▶ _Brief_
The answer must consist solely of the lines below starting at the one containing "The image size" and ending at the one containing "Task: Click the green", repeated exactly, with both ends included and all pictures omitted.

▶ _Material provided_

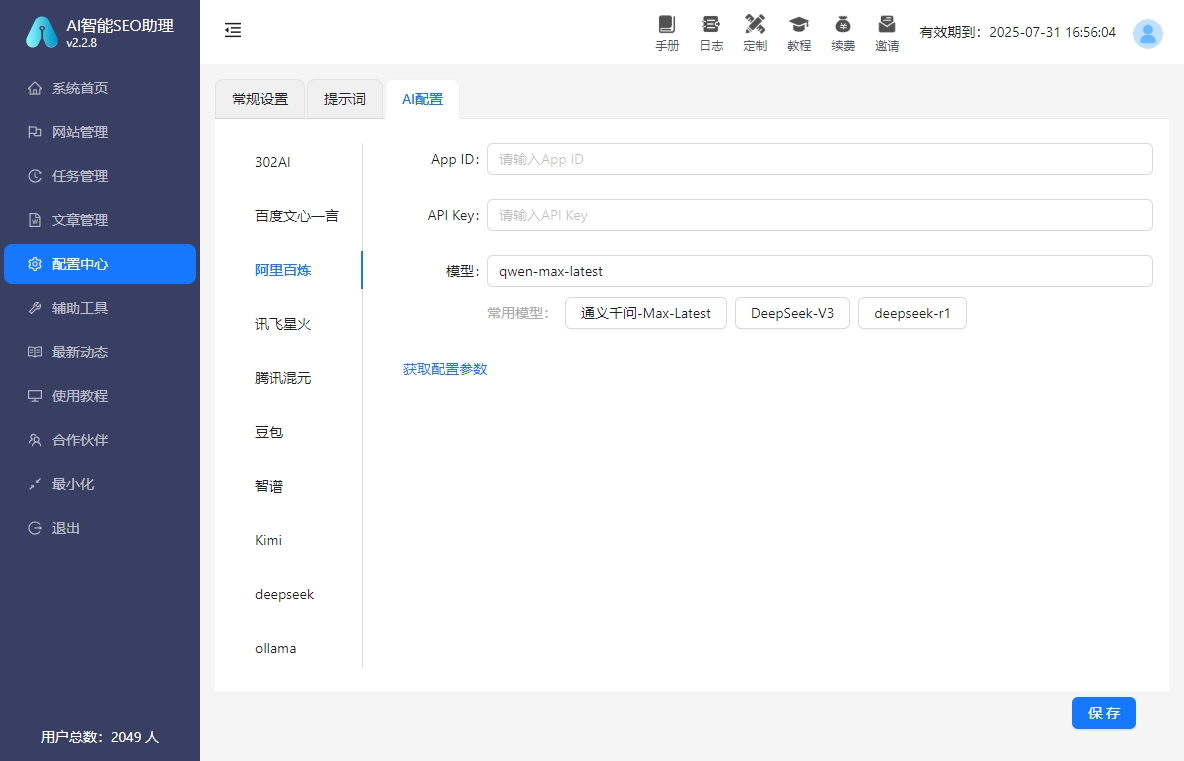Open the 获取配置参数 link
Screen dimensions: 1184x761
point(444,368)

* * *

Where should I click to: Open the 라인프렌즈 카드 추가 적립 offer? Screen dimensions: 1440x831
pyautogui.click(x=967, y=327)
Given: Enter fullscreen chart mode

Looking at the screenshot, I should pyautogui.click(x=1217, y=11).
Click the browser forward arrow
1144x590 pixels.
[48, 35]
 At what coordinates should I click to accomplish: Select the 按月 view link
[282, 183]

* * *

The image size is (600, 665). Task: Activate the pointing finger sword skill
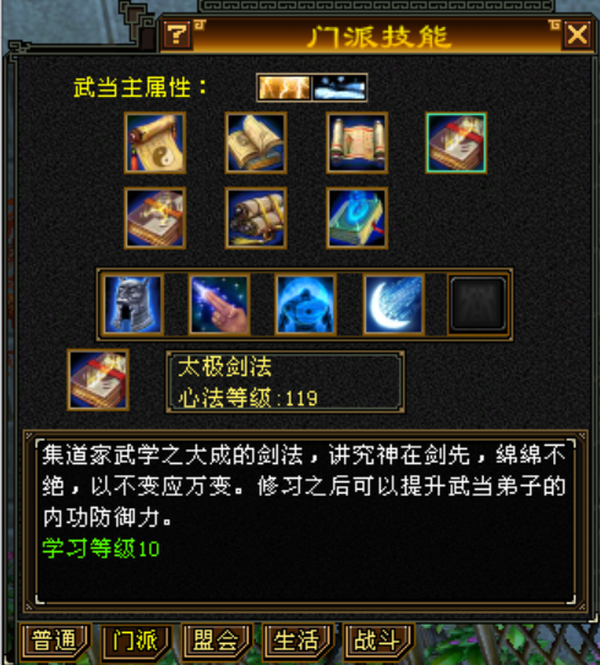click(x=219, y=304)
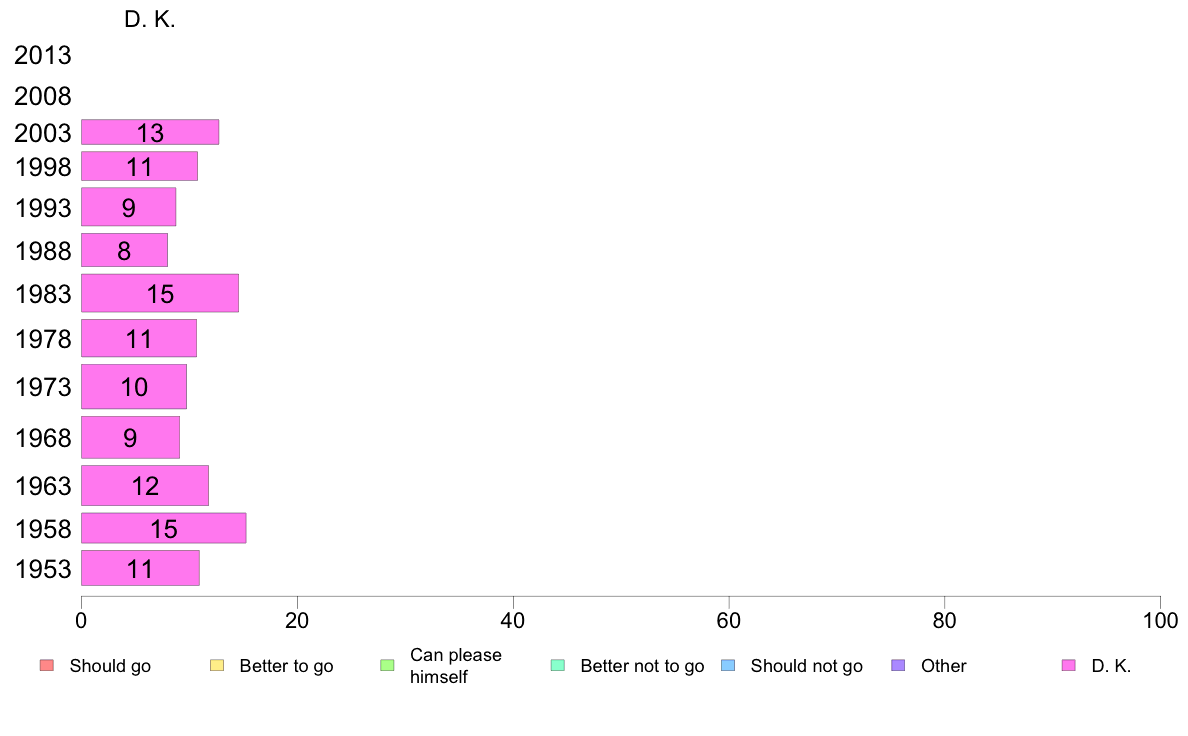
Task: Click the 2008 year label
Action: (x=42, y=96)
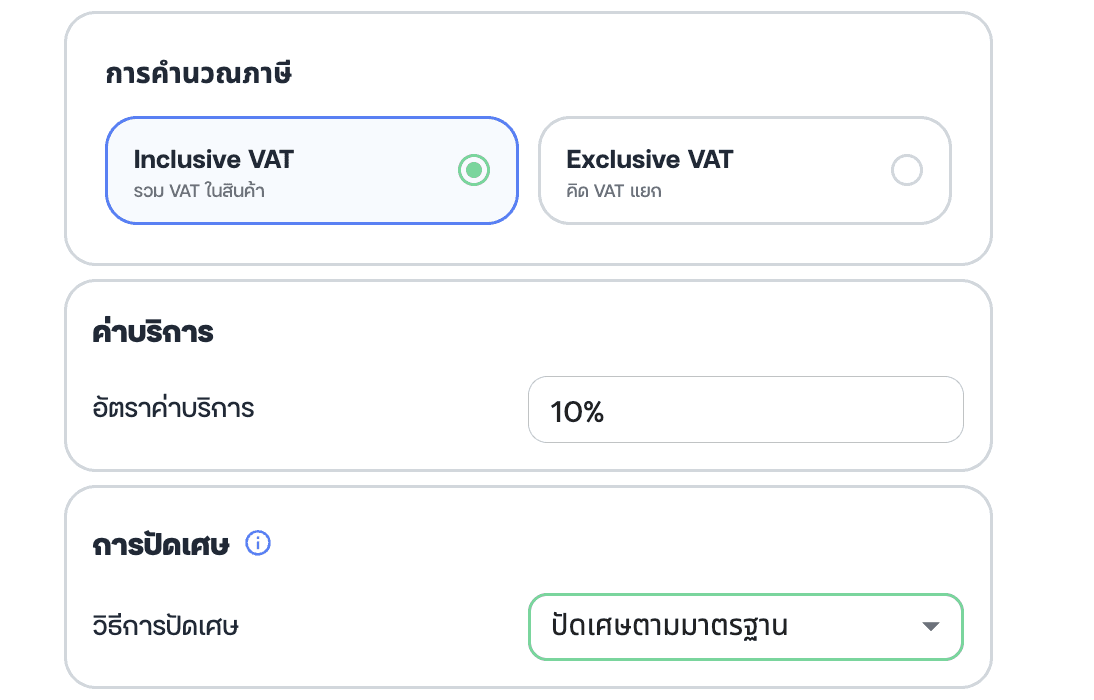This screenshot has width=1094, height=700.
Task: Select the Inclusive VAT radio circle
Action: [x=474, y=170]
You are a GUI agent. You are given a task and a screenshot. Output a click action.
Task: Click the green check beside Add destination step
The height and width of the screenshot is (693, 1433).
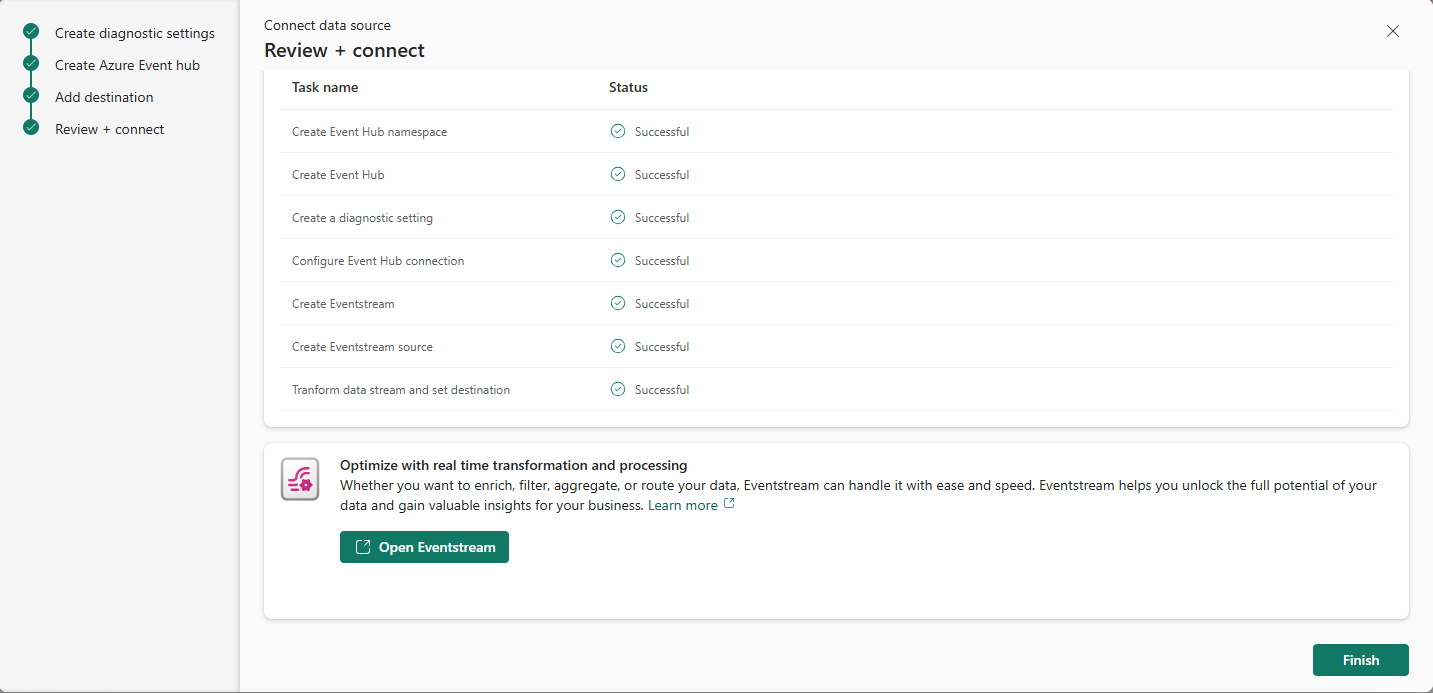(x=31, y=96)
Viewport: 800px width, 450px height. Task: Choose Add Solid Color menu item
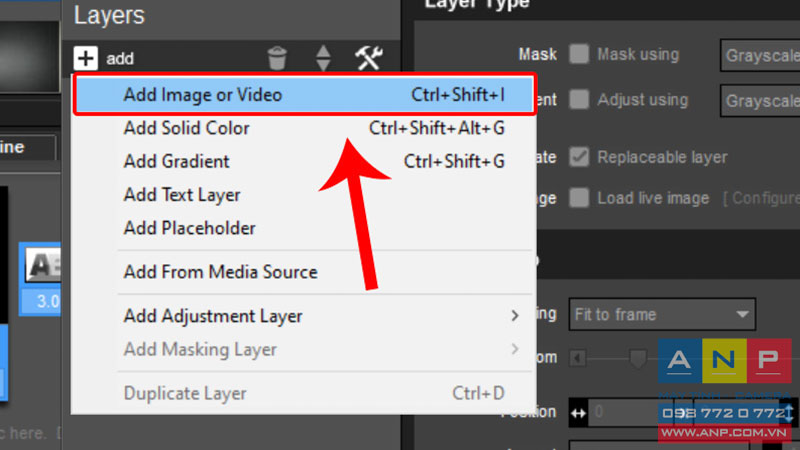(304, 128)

▶ _Answer below_
The image size is (600, 665). Task: Activate the pointing finger sword skill
click(x=219, y=304)
Task: Click the 2008 year label
Action: (x=42, y=96)
This screenshot has width=1094, height=700.
Task: Select the Inclusive VAT radio circle
Action: [x=474, y=170]
You are a GUI agent. You are given a task and a screenshot. Output a click action.
Task: Click the green check beside Add destination step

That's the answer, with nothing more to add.